[Records supplied — start]

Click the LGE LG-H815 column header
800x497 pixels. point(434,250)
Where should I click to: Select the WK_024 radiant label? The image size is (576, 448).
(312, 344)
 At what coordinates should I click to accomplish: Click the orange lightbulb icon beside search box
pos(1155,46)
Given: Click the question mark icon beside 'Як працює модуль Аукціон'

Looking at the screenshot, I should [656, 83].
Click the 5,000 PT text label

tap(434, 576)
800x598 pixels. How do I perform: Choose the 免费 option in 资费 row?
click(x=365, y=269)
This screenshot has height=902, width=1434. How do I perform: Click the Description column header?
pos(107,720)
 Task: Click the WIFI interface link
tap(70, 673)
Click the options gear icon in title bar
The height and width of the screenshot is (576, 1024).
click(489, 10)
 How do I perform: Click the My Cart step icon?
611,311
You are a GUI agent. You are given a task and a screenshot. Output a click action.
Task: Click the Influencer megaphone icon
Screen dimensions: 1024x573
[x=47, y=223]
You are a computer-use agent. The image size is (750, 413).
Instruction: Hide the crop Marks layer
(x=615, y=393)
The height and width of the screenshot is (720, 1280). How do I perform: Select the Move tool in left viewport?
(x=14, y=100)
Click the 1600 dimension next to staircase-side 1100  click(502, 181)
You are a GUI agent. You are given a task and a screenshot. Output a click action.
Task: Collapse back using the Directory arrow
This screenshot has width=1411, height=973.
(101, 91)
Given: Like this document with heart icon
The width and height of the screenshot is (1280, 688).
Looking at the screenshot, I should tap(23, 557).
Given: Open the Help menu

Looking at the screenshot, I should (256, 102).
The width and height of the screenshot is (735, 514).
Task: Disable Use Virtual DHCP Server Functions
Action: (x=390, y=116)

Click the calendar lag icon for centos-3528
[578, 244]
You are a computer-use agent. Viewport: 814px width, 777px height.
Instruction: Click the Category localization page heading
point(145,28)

[Records supplied — finish]

* **Task instructions**
Only the lines from the one holding "This screenshot has width=1411, height=973." to the end of the entries above belong in the answer, each copied exactly.

* **Task output**
This screenshot has width=1411, height=973.
(101, 91)
Given: Like this document with heart icon
The width and height of the screenshot is (1280, 688).
Looking at the screenshot, I should tap(23, 557).
Given: Open the Help menu

Looking at the screenshot, I should (256, 102).
The width and height of the screenshot is (735, 514).
Task: Disable Use Virtual DHCP Server Functions
Action: (x=390, y=116)

Click the calendar lag icon for centos-3528
[578, 244]
You are a computer-use agent. Viewport: 814px width, 777px height.
Instruction: Click the Category localization page heading
point(145,28)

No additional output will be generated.